**Data records**:

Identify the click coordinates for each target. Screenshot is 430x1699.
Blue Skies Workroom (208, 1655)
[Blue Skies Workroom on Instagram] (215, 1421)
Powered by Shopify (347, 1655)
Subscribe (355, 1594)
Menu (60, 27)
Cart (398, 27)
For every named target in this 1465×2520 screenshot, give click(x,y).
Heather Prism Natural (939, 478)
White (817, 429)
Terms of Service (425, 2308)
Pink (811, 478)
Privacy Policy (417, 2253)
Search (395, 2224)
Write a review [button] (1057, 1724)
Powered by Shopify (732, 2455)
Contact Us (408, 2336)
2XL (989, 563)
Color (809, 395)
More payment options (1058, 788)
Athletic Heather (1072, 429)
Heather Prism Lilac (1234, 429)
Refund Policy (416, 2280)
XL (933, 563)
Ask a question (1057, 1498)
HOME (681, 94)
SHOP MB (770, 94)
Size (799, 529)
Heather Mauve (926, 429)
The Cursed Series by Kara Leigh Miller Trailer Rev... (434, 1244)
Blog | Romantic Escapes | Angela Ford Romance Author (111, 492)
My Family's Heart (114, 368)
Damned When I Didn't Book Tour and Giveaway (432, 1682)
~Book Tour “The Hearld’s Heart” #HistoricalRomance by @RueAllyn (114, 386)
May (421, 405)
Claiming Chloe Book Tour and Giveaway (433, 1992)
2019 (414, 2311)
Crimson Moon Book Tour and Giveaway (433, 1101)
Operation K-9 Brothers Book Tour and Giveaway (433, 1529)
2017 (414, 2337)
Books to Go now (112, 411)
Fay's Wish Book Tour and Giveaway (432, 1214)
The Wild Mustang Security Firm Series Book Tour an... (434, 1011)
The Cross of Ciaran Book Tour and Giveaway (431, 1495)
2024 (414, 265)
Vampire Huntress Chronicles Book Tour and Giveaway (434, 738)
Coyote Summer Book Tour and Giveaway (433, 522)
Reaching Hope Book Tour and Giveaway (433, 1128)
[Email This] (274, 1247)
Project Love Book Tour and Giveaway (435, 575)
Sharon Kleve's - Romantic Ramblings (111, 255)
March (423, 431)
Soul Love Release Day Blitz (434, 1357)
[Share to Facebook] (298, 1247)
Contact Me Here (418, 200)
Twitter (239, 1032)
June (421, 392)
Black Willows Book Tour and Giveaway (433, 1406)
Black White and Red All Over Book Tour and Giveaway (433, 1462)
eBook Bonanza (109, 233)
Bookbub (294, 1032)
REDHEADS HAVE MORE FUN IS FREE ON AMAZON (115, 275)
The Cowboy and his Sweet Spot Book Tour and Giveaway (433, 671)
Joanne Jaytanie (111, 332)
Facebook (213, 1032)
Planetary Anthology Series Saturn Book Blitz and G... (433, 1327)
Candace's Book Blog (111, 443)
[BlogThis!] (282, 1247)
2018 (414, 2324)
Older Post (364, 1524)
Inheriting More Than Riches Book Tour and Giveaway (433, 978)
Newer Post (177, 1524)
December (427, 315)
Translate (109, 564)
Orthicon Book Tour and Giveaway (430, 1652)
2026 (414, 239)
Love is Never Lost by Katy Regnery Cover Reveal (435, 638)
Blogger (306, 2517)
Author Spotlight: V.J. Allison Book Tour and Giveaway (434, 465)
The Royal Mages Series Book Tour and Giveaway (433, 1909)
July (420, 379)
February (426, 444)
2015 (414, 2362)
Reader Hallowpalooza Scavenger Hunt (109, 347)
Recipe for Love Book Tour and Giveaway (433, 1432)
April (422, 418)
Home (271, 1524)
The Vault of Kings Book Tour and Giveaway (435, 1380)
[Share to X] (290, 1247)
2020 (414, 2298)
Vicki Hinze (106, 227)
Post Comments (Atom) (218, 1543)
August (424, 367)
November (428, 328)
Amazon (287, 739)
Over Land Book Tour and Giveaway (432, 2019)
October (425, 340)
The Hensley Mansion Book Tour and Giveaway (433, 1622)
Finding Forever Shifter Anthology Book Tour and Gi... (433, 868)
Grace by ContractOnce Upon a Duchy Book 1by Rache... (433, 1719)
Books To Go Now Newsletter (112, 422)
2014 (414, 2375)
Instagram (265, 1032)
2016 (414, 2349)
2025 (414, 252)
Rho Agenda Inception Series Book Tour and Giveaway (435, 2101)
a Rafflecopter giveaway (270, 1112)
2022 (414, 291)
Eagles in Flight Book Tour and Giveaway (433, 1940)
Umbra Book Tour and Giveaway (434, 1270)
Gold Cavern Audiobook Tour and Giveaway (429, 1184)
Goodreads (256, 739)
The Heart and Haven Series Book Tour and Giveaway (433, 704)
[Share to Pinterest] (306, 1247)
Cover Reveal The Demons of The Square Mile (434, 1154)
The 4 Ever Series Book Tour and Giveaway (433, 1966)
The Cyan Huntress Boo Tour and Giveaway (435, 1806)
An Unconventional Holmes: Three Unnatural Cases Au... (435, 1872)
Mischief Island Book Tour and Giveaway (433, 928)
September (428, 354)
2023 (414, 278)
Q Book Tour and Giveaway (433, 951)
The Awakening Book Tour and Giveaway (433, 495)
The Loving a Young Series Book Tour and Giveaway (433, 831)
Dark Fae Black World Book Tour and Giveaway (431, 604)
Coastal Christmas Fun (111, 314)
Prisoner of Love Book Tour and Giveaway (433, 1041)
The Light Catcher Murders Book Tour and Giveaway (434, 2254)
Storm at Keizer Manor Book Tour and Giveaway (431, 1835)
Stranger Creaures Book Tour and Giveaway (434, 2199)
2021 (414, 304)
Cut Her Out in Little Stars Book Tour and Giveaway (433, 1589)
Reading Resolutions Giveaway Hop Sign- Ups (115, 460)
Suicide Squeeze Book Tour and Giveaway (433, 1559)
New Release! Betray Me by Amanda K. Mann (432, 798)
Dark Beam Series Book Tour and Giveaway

**What is expected**: With "Workroom" as the word to match, copy each line of the records that has it.

**Response to this exercise**:
Blue Skies Workroom (208, 1655)
[Blue Skies Workroom on Instagram] (215, 1421)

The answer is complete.